**Data under study:**
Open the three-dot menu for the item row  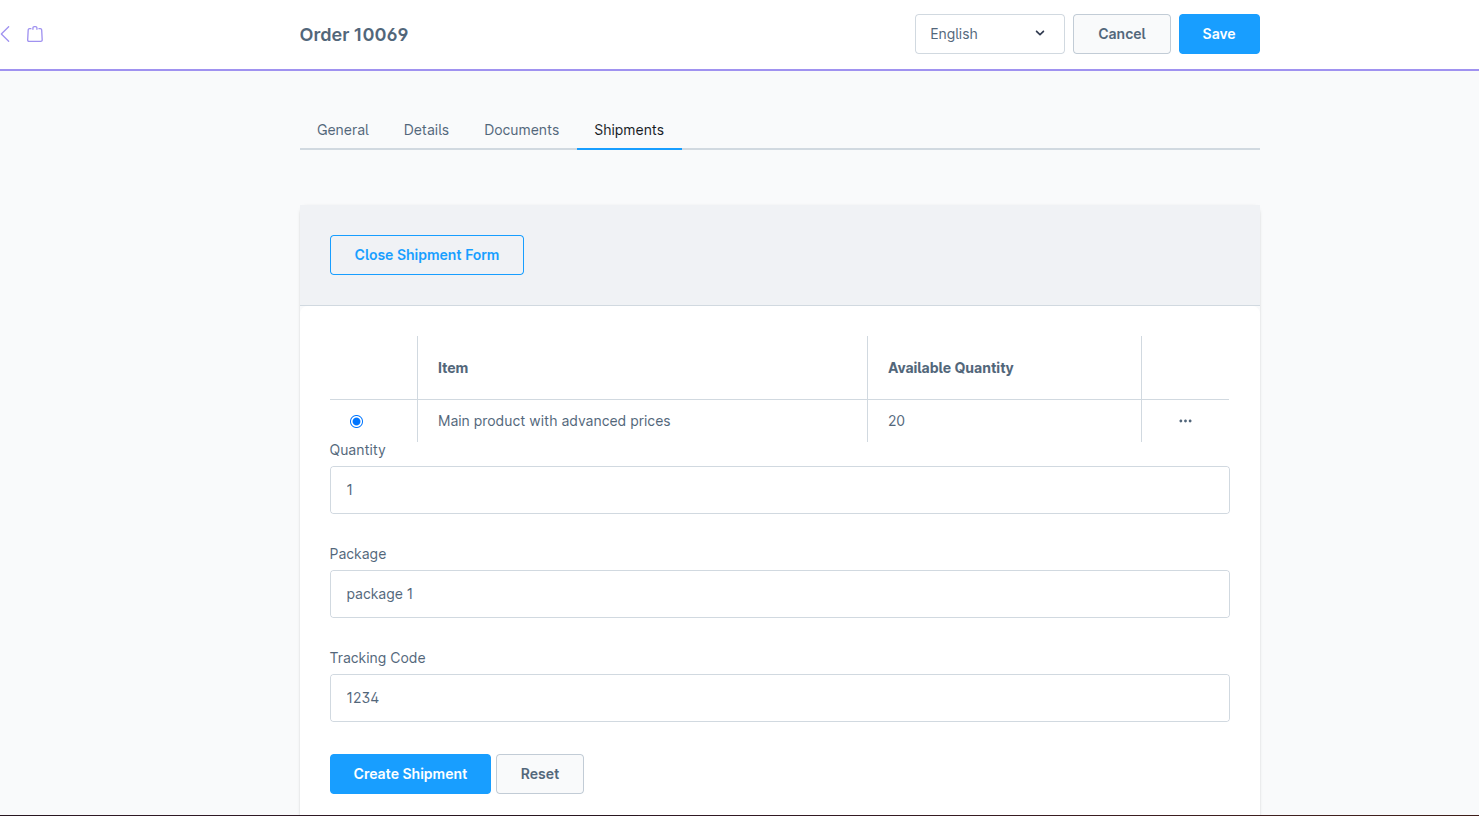point(1185,421)
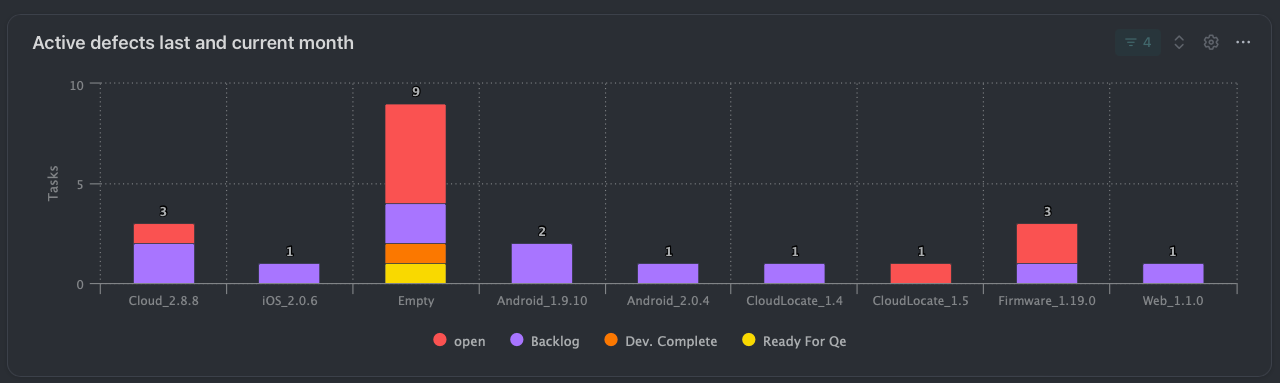Image resolution: width=1280 pixels, height=383 pixels.
Task: Toggle the open series in legend
Action: tap(459, 341)
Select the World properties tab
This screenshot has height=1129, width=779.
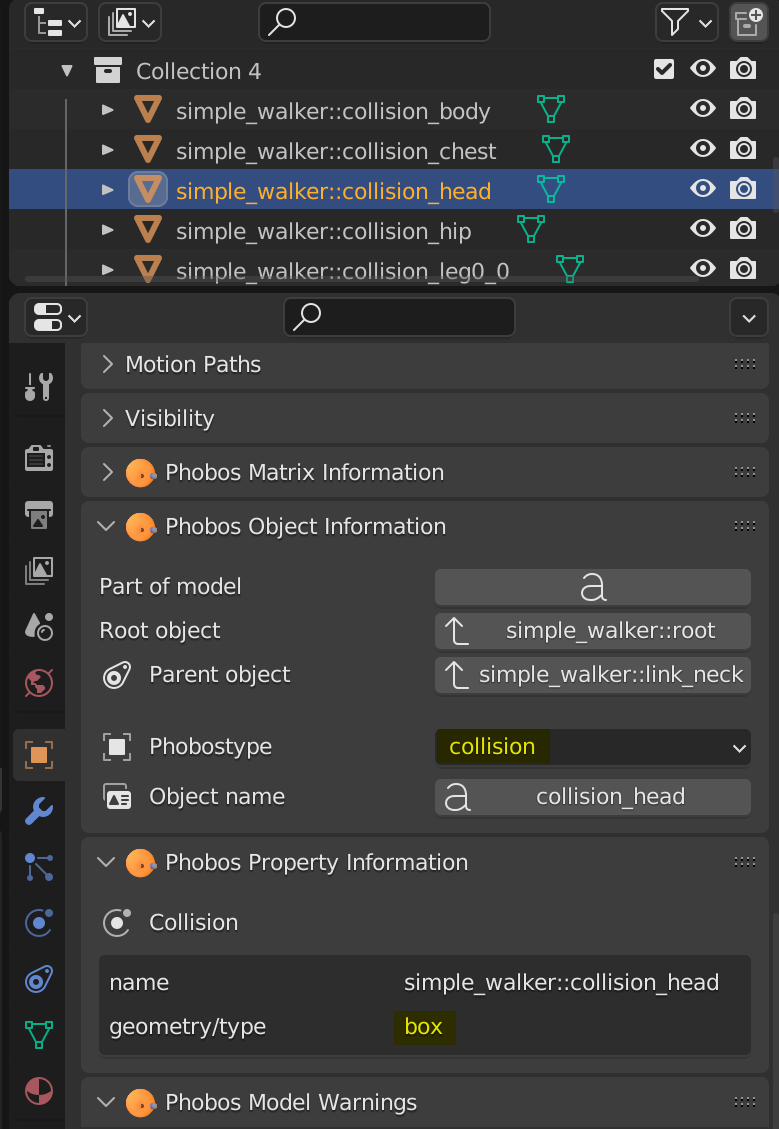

**Problem description:**
Please copy exactly the lines from the one containing "Select the World properties tab" through the last line of the records above, both included, and leave out any pictures.

**Completed task:**
Select the World properties tab
This screenshot has height=1129, width=779.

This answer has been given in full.